Гениальность фразы достойна отдельного углубленного исследования.
Пока же я хочу применить ее к последнему роману Фредерика Бегбедера
«Windows on the World». Поскольку роман этот в переводе Ирины
Стаф уже публиковался в сентябрьском номере «Иностранной литературы»
за 2004г, и поскольку «Иностранкой» были изданы в виде книг предыдущие
романы французского товарища – новый роман скоро украсит собой
пространства книжных магазинов. Не могу не вспомнить и о том,
что в 2001г читателями «ИЛ» Бегбедер был признан наихудшим автором
года. Кроме того, хорошо известно, насколько романы Бегбедера
популярны у нашей провинциальной молодежи (прости, Киев, но это
и ты тоже, увы). Кажется, Бегбедер взял от прежних поколений французских
литераторов все самые никчемные сопли, а от своих ровесников –
все липкие ухватки. Но такие мане(в)ры – не редкость. На нашей
почве первейший сородич бегбедеровой прозе – романист-журналист
Стогоff. Тоже популярный. С таким же гламурным бунтом. Так что,
несмотря на наихудшесть-2001, новое творение неунывающего парижского
нытика украсило собой все первые 130 страниц «ИноЛитературы»,
ибо весь сентябрьский номер был посвящен Nine-Eleven и теме международного
терроризма.
«Сегодня речь пойдет о том, что необычайно взволновало
меня, а значит – и всех вас.» Повторюсь, эта фраза необычайно
метко подходит к творчеству Бегбедера, с прозой которого мы уже
имели удовольствие познакомиться. Игра на публику и игра на самых
противоречивых сторонах действительности – тот стайл, в котором
бархатно-скандальный француз не сомневается ни на сантим. «Windows
on the World» - название престижного (некогда) ресторана, располагавшегося
на 107-м уровне Северной башни WTC в городе Нью-Йорк, что в США,
и существовавшего до определенного утра 11 сентября 2001г. В 8.46
утра самолет рейса №11 «Америкен эйрлайнз» врезался между 94-м
и 98-м этажами. В ресторане находился 171 человек. Северная башня
была атакована первой и рухнула последней – в 10.28. Повествование
романа охватывает время длинною час сорок пять минут. Главы расписаны
по минутам: авторская рефлексия чередуется с вымышленным репортажем
очевидцев-жертв-клиентов ресторана – некоего техасского торговца
недвижимостью и пары его сыновей.
Прежде всего, необходимо сразу отметить и не упускать из виду
умозрительность Бегбедера и его стратегию держать злободневную
руку на пульсе времени.
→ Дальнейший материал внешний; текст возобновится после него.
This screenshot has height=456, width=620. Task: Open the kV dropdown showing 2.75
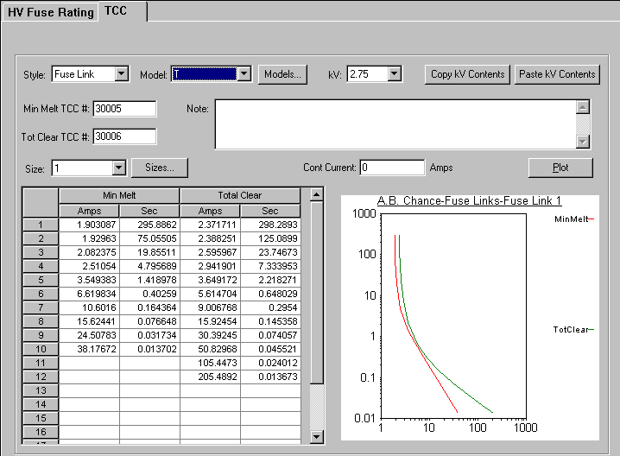[x=395, y=74]
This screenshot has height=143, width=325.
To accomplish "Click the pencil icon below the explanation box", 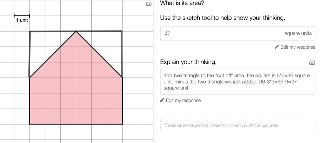I will (x=163, y=100).
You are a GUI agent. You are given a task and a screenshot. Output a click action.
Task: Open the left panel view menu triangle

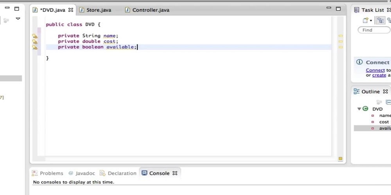coord(18,19)
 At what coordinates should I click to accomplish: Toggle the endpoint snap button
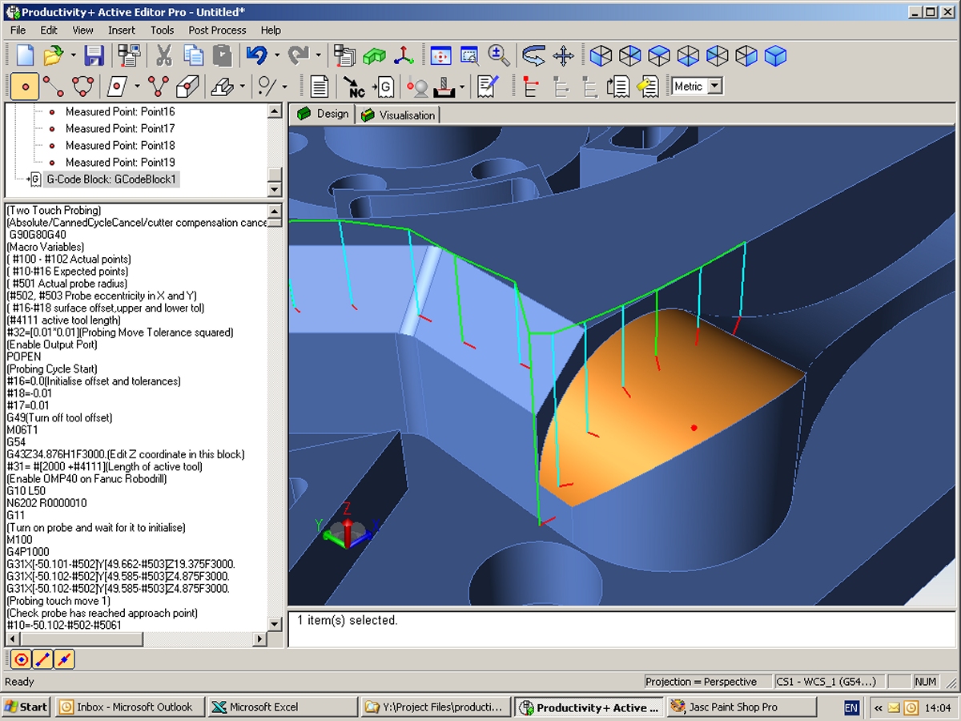tap(43, 659)
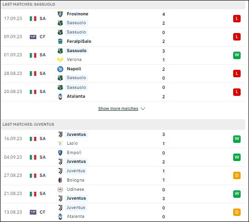Click the Bologna club badge
Viewport: 249px width, 222px height.
pyautogui.click(x=60, y=180)
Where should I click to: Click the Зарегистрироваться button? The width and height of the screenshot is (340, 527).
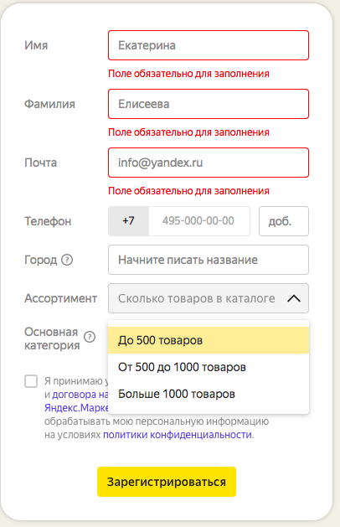click(167, 482)
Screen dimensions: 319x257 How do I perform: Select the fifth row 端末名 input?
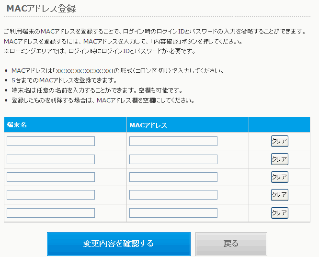(51, 213)
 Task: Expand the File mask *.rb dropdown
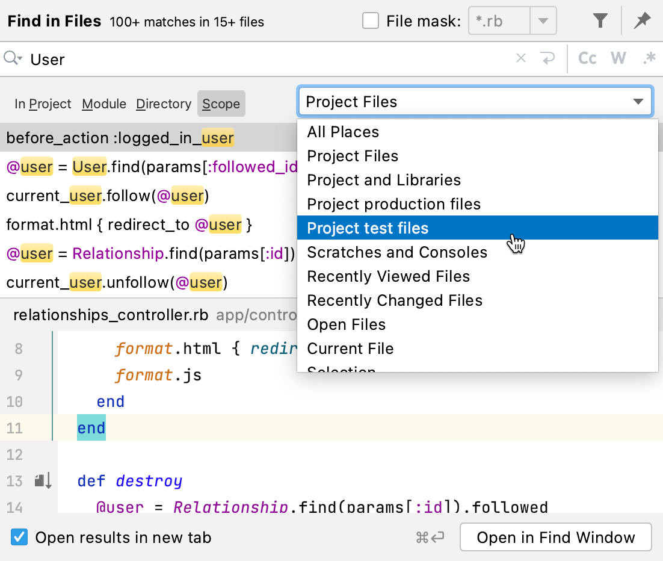(543, 22)
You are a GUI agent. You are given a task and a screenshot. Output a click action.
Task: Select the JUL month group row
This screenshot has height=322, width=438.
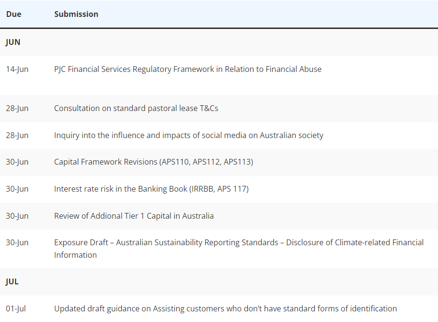point(219,282)
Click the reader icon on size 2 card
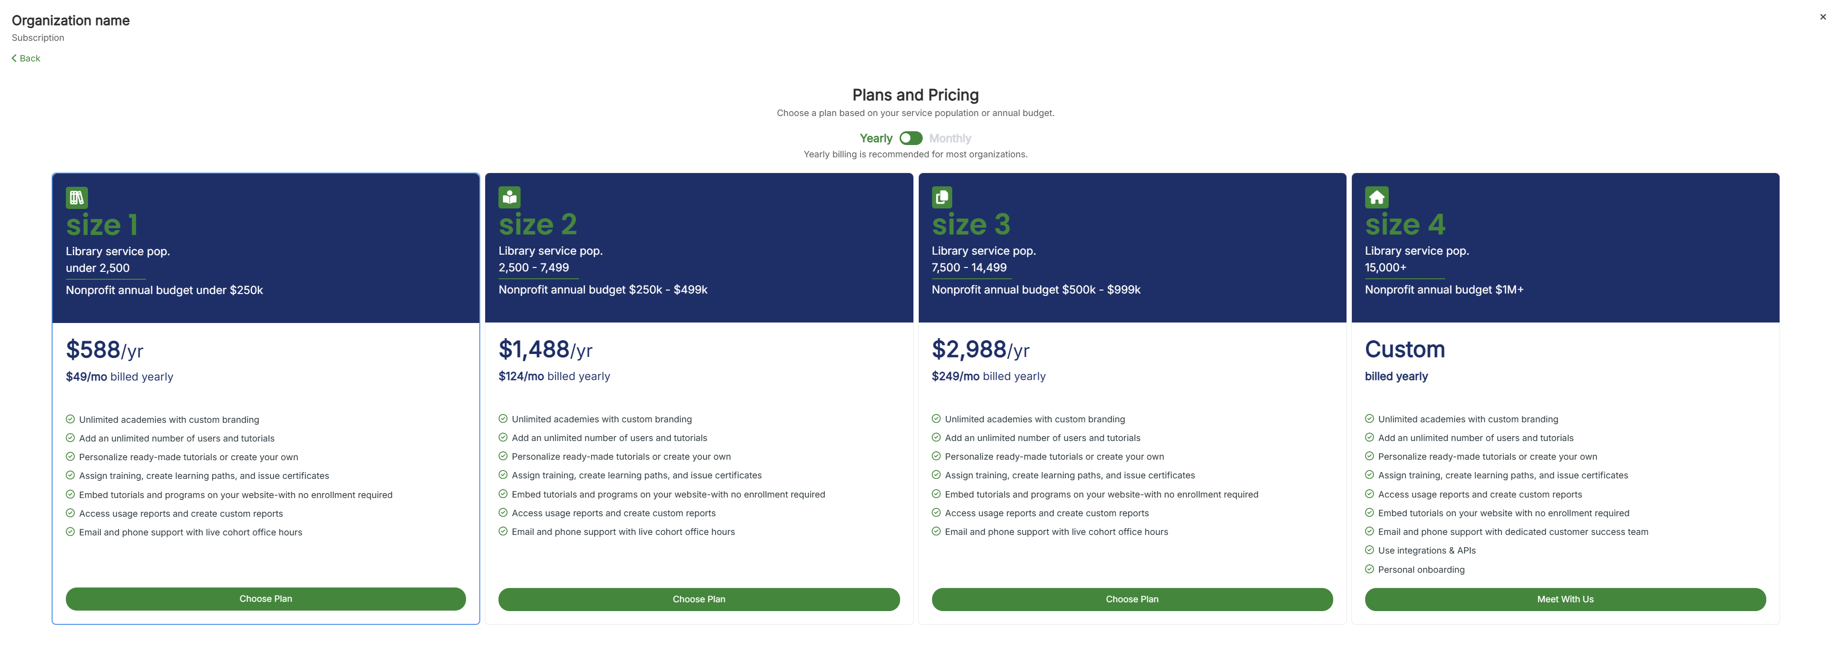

В авторских главах он непрестанно признается,
что кроме как о трагедии 9/11 в данное время писать просто не
о чем: «мне было абсолютно неинтересно говорить о чем-то
другом. О чем еще писать? Единственно интересные сюжеты – это
сюжеты табуированные». Тем не менее, даже признавшись
в том, что трагедия 11 сентября послужила для его романа (названного
так же, как и исчезнувший ресторан) «костылем», - в чем при чтении
текста не возникает ни малейшего сомнения, - Бегбедер вовсю использует
и свой прежний костыль, принесший его хромоте славу и деньги на
родине. Этот костыль пошл и прост – вываливание личного краха
на читателя в форме особой, призывающей к состраданию-соучастию
«покаянности». Причем, автору уже нисколько не веришь – его траблы
столь же надуманны, как и придуманные им виртуальные жертвы Северной
башни. Я имею в виду, что то, как Там было На Самом Деле – вряд
ли долг фантазий мёсье Бегбедера, какие бы ужасы он ни пытался
описать. Да, его второй костыль уже опробирован: герой-писатель
пишет роман о рухнувших башнях-близнецах, в то время как его бросила
его очередная невеста, и это воистину крах всей вселенной, мы
с замиранием сердца, с пеной в уголках губ должны болеть, переживать
горе автора, столь лукаво растиражированное в соусе размышлений
о терроризме, о франко-американских отношениях, о глобализме,
о гендерных тупиках и поколенческих фантазмах. Отвратнейшая смесь
журналистского расследования и сексуально-окрашенной (хотя и блекло)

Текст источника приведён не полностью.